Answer these questions from the text on Google's Gemini apps and models below.
(a) What were the Gemini apps called before February 2024?
(b) How can iOS users reach Gemini, given that there is no Gemini app for iOS?
(c) What two plans does the Google Gemini app offer?

**Reading text:**
++++++++++
The Differences Between Google’s Gemini Apps and Gemini Models

It’s difficult to avoid artificial intelligence at the moment—it’s currently being touted as the next big revolution in tech—and Google is trying its best to lead the way in this time of AI plenty. Its AI efforts are broadly collected under the name Gemini, but Google Gemini actually comes in a variety of shapes and sizes.

Gemini is the name Google is giving to both its AI models (the underlying tech), and its AI apps (accessed on the web and your phone), which means it’s not always easy to work out what’s being talked about or what you’re using. Prior to February 2024, the Gemini apps were called Google Bard, adding to the confusion.

With new products and features arriving all the time, most recently at Google I/O 2024, we felt it was time to lay out exactly what the different Gemini terms mean, to help you understand and get the most out of these AI tools.

If you’re interested, Google chose the Gemini name to reflect the “twin” AI projects that were being developed within the company. It was also picked because of its space connotations: It’s a constellation (and a zodiac sign), and the name of a 1960s NASA project, and Google wanted to reflect the ambition of space exploration as well as the multimodal aspect of Gemini (text, images, and video).

Google Gemini apps and plans

Google Gemini app for Android

The Gemini app for Android.
Credit: Google

To begin with, there’s the Gemini app from Google, which you can download for Android and access on the web. At the time of writing, there’s no Gemini app for iOS, but you can load up the main Google app for iOS and access Gemini by tapping on the Gemini symbol (the blue-purple star) at the top of the home tab.

You can think of Gemini as being the equivalent of ChatGPT from OpenAI, or Copilot from Microsoft. Type in your prompts, and you get responses through the power of generative AI: You can get poetry and essays, travel ideas, help with decisions, and advice on just about any topic you like (just watch out for hallucinations).

Within the Google Gemini app, there are two different plans you can choose from: the basic Gemini plan available to everyone for free, and the paid plan that gives you access to the more advanced Gemini models (more on these shortly). In simple terms, the more advanced models are smarter, faster, and more versatile.
++++++++++
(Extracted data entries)
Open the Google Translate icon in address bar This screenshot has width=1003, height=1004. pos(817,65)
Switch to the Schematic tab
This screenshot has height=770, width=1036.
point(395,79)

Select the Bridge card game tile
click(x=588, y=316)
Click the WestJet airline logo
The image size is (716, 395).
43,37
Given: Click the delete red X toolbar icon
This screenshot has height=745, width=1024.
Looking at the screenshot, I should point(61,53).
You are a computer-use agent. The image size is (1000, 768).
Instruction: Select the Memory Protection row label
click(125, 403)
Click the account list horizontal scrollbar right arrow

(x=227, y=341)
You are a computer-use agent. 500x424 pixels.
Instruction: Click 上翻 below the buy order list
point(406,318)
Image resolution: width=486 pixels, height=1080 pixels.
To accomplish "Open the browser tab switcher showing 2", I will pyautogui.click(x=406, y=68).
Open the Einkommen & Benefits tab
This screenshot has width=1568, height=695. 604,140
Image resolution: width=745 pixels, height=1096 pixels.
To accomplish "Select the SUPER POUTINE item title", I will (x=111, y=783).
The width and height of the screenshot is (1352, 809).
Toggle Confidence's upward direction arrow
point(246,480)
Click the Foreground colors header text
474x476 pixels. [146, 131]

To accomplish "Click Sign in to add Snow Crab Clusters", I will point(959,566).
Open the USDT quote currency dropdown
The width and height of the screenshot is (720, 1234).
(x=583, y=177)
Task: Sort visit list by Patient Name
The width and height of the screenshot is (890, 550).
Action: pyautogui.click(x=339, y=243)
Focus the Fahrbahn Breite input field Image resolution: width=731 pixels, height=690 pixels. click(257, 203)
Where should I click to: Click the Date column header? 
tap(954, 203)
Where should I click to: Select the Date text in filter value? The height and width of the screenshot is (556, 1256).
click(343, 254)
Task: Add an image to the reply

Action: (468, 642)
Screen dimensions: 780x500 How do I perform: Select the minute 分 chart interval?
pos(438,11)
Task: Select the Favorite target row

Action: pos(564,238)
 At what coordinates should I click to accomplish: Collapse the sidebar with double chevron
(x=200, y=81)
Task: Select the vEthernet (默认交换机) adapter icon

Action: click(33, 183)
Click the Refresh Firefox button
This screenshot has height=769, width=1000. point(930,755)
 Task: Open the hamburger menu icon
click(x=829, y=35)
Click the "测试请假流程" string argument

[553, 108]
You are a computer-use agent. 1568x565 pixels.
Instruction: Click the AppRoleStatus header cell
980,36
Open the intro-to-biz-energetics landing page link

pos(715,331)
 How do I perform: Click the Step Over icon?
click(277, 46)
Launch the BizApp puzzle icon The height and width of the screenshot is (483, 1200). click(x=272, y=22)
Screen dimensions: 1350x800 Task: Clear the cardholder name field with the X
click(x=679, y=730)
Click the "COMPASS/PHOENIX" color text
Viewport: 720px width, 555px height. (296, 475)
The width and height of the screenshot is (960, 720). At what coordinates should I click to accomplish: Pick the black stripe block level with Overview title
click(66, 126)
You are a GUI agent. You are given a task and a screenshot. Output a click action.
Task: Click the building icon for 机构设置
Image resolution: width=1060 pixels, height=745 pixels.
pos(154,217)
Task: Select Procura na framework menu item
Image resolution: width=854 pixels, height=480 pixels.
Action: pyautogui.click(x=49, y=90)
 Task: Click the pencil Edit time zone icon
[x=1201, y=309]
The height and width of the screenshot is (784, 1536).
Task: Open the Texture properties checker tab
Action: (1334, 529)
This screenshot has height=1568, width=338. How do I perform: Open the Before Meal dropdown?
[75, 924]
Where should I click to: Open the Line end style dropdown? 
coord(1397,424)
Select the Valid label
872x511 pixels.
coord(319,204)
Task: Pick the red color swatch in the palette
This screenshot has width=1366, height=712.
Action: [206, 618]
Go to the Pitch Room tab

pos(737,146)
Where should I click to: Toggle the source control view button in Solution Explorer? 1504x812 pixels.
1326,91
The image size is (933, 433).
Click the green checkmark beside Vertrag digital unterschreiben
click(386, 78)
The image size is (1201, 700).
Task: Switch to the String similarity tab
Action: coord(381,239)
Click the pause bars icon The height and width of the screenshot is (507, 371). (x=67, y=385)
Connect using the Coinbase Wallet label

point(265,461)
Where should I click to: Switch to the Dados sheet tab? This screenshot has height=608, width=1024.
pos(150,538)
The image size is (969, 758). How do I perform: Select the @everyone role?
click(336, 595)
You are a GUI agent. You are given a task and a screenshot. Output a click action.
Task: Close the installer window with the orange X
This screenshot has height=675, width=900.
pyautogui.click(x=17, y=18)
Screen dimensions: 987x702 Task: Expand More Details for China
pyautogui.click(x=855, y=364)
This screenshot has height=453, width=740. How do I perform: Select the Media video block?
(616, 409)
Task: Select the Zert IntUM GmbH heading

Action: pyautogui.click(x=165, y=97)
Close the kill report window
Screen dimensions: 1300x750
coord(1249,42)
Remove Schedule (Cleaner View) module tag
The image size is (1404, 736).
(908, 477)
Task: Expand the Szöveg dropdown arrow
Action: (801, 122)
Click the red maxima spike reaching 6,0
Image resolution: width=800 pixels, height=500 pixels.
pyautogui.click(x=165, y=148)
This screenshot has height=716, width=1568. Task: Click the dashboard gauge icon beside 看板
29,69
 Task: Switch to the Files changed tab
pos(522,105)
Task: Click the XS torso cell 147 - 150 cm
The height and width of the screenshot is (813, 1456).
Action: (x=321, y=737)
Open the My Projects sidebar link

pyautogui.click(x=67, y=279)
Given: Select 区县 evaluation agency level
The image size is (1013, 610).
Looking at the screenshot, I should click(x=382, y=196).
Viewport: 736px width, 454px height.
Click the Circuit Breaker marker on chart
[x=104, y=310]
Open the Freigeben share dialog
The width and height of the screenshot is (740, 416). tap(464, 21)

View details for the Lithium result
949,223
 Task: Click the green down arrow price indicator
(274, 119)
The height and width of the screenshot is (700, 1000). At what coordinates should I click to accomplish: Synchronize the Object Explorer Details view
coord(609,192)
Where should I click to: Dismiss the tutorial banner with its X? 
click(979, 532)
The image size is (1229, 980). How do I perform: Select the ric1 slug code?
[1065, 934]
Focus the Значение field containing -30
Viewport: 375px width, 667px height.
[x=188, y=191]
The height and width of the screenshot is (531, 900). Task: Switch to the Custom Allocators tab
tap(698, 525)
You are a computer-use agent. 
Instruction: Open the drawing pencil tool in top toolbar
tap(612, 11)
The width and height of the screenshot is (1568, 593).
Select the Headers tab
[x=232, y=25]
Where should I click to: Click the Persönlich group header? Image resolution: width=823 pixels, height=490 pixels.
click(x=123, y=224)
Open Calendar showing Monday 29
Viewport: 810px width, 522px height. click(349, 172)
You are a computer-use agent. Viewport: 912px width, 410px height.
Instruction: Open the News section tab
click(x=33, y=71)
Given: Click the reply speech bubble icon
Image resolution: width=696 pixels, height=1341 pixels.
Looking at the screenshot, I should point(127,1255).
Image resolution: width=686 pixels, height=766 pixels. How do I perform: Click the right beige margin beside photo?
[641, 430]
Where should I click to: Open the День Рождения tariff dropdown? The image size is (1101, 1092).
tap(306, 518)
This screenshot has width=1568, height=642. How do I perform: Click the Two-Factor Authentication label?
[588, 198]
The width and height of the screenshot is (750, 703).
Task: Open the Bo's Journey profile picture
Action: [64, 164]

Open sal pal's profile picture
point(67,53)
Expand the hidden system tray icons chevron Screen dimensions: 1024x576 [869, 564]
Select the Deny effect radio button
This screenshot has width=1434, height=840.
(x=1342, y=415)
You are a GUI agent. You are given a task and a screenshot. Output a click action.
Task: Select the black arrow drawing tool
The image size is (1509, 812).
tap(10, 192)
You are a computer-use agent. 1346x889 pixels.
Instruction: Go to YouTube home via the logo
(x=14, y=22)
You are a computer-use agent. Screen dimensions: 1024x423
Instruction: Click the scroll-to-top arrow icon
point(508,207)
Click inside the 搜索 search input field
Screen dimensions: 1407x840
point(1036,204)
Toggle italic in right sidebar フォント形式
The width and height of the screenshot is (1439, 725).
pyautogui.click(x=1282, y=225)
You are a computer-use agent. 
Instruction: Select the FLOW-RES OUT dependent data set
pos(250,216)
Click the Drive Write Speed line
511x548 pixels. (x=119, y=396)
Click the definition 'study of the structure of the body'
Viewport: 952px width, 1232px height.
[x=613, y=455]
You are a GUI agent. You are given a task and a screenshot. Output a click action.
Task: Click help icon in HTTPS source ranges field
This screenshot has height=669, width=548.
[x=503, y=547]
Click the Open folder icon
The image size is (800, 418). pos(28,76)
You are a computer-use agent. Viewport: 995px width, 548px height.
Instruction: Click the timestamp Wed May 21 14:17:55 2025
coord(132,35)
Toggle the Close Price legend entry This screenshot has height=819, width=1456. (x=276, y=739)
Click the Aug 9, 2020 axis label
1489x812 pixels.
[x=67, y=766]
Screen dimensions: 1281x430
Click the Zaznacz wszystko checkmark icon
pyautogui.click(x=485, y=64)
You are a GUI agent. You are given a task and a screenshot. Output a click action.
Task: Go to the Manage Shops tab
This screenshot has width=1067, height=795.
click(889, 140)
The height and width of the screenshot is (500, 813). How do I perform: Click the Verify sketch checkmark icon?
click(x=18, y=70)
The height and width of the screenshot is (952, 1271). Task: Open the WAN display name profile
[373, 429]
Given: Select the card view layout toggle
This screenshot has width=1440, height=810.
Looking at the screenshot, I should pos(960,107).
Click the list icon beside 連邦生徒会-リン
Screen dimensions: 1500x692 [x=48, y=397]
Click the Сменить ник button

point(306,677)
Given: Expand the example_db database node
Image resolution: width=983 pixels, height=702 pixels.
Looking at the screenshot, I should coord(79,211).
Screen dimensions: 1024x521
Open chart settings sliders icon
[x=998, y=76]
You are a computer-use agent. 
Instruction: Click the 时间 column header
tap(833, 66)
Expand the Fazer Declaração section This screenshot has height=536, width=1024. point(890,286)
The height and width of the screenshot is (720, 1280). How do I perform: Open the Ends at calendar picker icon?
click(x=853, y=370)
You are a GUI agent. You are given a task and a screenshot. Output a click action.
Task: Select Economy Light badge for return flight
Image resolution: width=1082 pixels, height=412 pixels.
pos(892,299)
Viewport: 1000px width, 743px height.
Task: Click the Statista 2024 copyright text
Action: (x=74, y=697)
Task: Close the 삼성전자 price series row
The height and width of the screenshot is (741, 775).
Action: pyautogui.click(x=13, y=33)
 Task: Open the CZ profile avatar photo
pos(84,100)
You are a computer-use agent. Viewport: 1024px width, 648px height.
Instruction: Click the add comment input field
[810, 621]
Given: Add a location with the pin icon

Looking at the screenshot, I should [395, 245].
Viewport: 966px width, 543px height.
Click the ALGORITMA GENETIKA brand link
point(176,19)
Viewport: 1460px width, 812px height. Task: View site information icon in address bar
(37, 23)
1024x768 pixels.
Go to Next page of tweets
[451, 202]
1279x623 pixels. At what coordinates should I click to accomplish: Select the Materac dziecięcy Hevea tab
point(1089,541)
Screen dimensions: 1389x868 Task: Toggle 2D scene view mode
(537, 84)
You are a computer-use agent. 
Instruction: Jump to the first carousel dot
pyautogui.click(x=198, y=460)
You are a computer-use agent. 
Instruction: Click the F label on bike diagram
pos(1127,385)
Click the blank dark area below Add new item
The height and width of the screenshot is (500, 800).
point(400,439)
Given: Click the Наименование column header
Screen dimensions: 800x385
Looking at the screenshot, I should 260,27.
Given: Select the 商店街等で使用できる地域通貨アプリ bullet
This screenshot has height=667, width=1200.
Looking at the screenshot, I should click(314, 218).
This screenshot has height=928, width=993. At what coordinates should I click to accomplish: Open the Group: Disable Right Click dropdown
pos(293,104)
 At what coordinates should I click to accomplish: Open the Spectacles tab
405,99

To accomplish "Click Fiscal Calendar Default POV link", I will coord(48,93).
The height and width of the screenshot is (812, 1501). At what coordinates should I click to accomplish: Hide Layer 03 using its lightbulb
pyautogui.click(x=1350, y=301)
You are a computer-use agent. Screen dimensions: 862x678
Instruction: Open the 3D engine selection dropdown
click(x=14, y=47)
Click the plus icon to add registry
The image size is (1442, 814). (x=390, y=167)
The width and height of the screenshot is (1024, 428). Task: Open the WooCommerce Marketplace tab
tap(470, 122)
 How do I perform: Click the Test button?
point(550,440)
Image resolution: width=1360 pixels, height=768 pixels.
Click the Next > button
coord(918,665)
++++++++++
**Reply:**
(a) Google Bard.
(b) By loading the main Google app for iOS and tapping the Gemini symbol (the blue-purple star) at the top of the home tab.
(c) A basic Gemini plan available to everyone for free, and a paid plan that gives access to the more advanced Gemini models.